RON LIEBER: What’s the most accurate definition of E.S.G. today, and how has it changed?
AMY DOMINI: Before we start, is that the preferred vocabulary? When I got started it was “ethical investing,” but I’ve lost so many vocabulary fights in my life.
I view it as providing a more robust set of material data points from which an investment adviser can make a decision.

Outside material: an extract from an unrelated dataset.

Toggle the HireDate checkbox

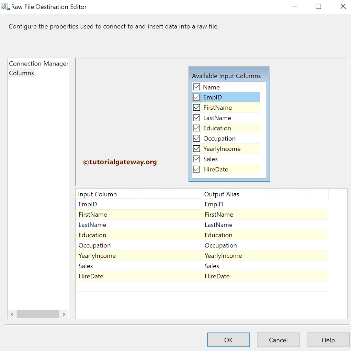pyautogui.click(x=196, y=169)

And I view it as fulfillment of a fiduciary obligation. Assets aren’t being managed to the greatest interest of beneficiaries if, in fact, they can’t breathe or life is too dangerous at the end of their wealth building. So I see it as a means to an end, and that end is a planet that is livable — and lives worth living. And I see it as a strategy that explicitly acknowledges that investors have a role to play in providing these outcomes to the world.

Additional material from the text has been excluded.